Des jeunes qui ont participé à un exercice où ils pouvaient poser des questions au premier ministre Stephen Harper se sont plaints que le tout était scripté par le bureau du premier ministre.

La scène n'avait rien de spontané.

Le maître de cérémonie était un sénateur conservateur: Mike Duffy. M. Harper était placé bien en face des caméras, tournant le dos à une partie des jeunes venus le rencontrer. Et les questions des jeunes, selon deux d'entre eux, avaient été réécrites par le bureau du premier ministre.

La centaine de jeunes, venus de partout au pays, étaient installés, en rangées bien droites, dans une salle du Parlement, lundi après-midi, où ils pouvaient interagir avec M. Harper. La discussion devait porter sur les sommets du G8 et du G20 qui se tiennent en Ontario, en juin.

L'exercice était commandité par un organisme, Vision internationale, qui a mis sur pied, conjointement avec le gouvernement fédéral, un groupe de jeunes ambassadeurs du G8 et du G20.

Des huit questions lues par les jeunes femmes et les jeunes hommes choisis par le sénateur Duffy, aucune ne portait sur un sujet pouvant embarrasser le premier ministre.

Ainsi, elles ont presque toutes porté sur l'économie.

La semaine dernière, M. Harper refusait de mettre à l'ordre du jour du G8 les questions du réchauffement climatique comme le lui demandait le secrétaire général des Nations unies, Ban Ki-moon. M. Harper affirmait alors que ce sommet devait essentiellement se pencher sur les problèmes de la crise économique dont on se remet à peine. Il n'y a eu aucune question sur l'environnement.

La question qui aurait pu aborder la controverse entourant le refus du Canada de financer les services d'avortement dans les pays du tiers-monde, dans le cadre de l'initiative du G8, a soigneusement évité le mot «avortement».

Et celle qui a posé cette question semblait confirmer la confidence faite par deux de ses collègues qui, une fois le premier ministre parti, ont raconté que les jeunes ont soumis leurs questions à Vision internationale, puis, les questions choisies ont été réécrites par le bureau de M. Harper. Ces deux jeunes préféraient ne pas être identifiés.

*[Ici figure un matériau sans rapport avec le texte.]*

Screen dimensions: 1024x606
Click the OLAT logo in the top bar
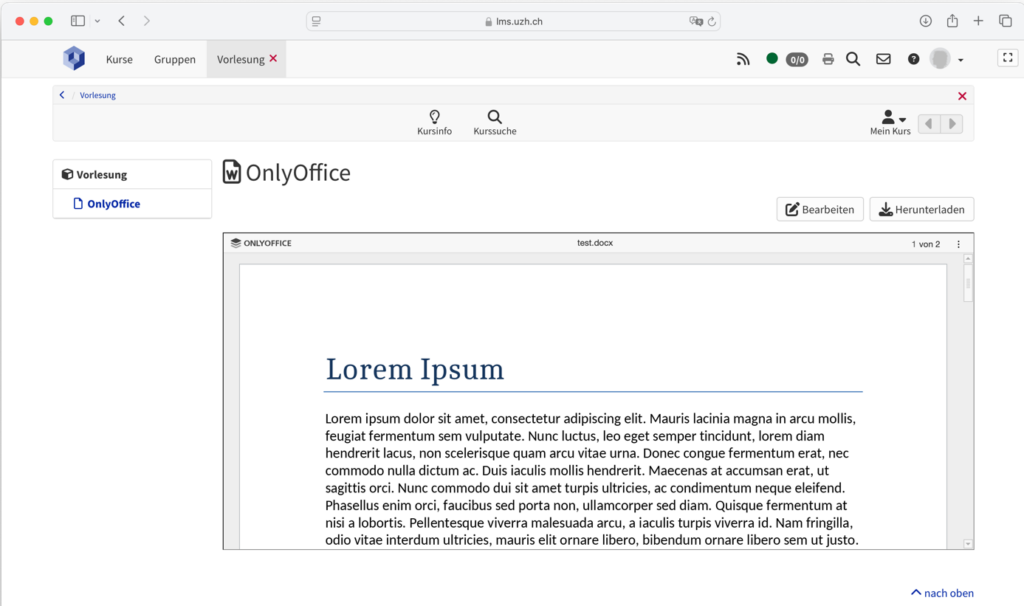[73, 58]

Cynthia Myrer, elle, avait de la difficulté à expliquer pourquoi le mot «avortement» ne se retrouvait pas dans sa question même si «oui, c'était à propos de l'avortement (qu'elle voulait parler),» admettait-elle, manifestement très mal à l'aise, à quelques journalistes.

Elle n'a jamais pu s'expliquer davantage, une autre jeune femme, Anna Fricker, ayant interrompu l'entrevue. Se présentant comme une jeune ambassadrice de Vision mondiale, un groupe chrétien, Mme Fricker a maintenu que «la question de la santé maternelle, en fait, n'a rien à voir avec l'avortement».

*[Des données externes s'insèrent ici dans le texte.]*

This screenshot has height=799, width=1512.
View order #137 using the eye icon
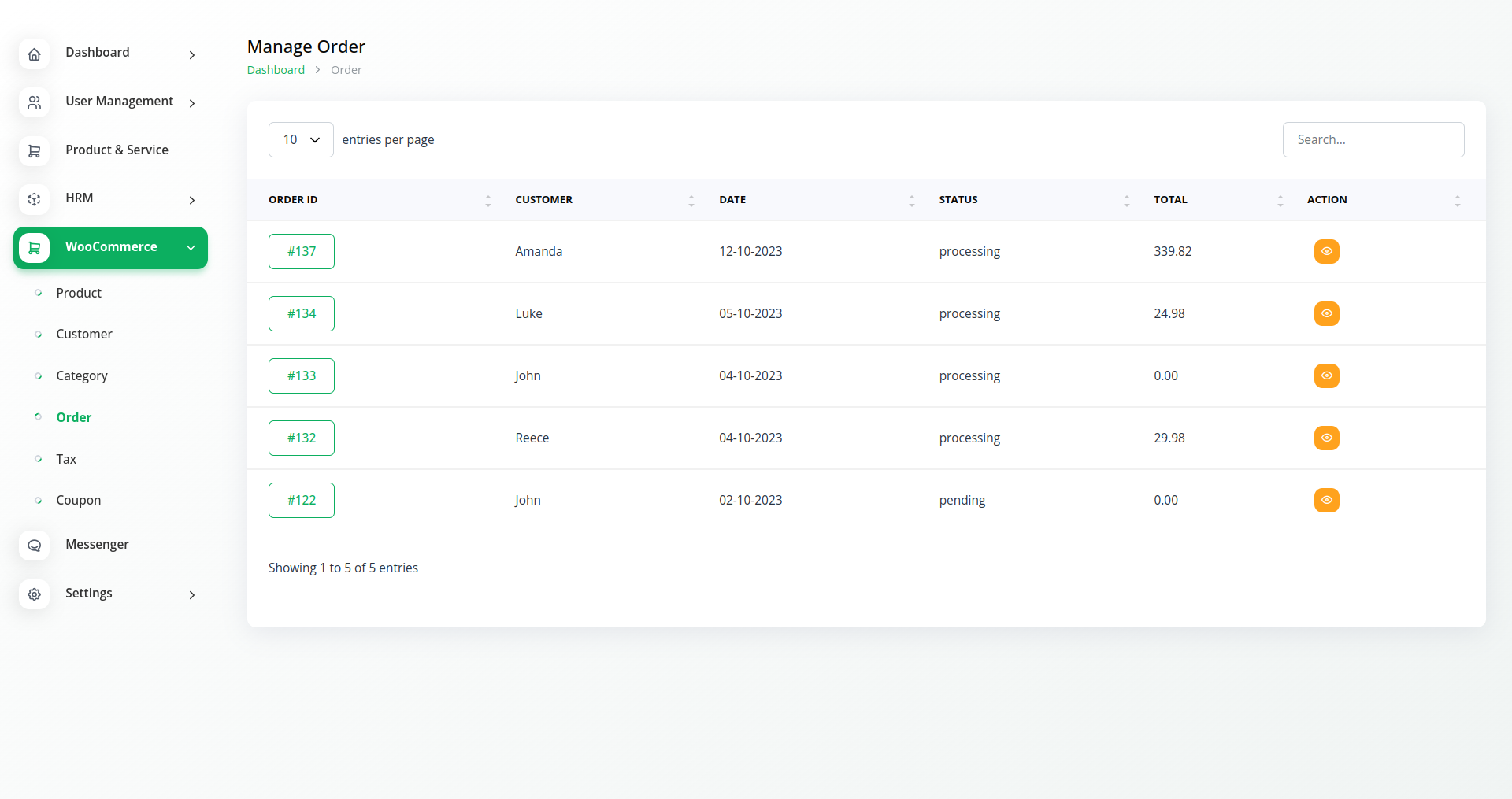tap(1326, 251)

L'entrevue avec Mme Fricker a été interrompue à son tour par une organisatrice de Vision internationale qui disait être «supposée garder tout ceci sous contrôle» et demandait aux journalistes de ne parler qu'aux personnes identifiées comme porte-parole «afin qu'on puisse garder un message conséquent».

Les deux jeunes qui se sont confiés aux journalistes semblaient déçus de l'exercice. Une des deux a avancé que si certains ont accepté de jouer le jeu et de poser les questions telles que revues par les gens du premier ministre, c'est parce que «les organisateurs ont choisi les jeunes les moins têtes fortes» pour poser les questions.

Un porte-parole de Stephen Harper a affirmé, lundi soir, que «le Bureau du premier ministre n'avait réécrit les questions de personne».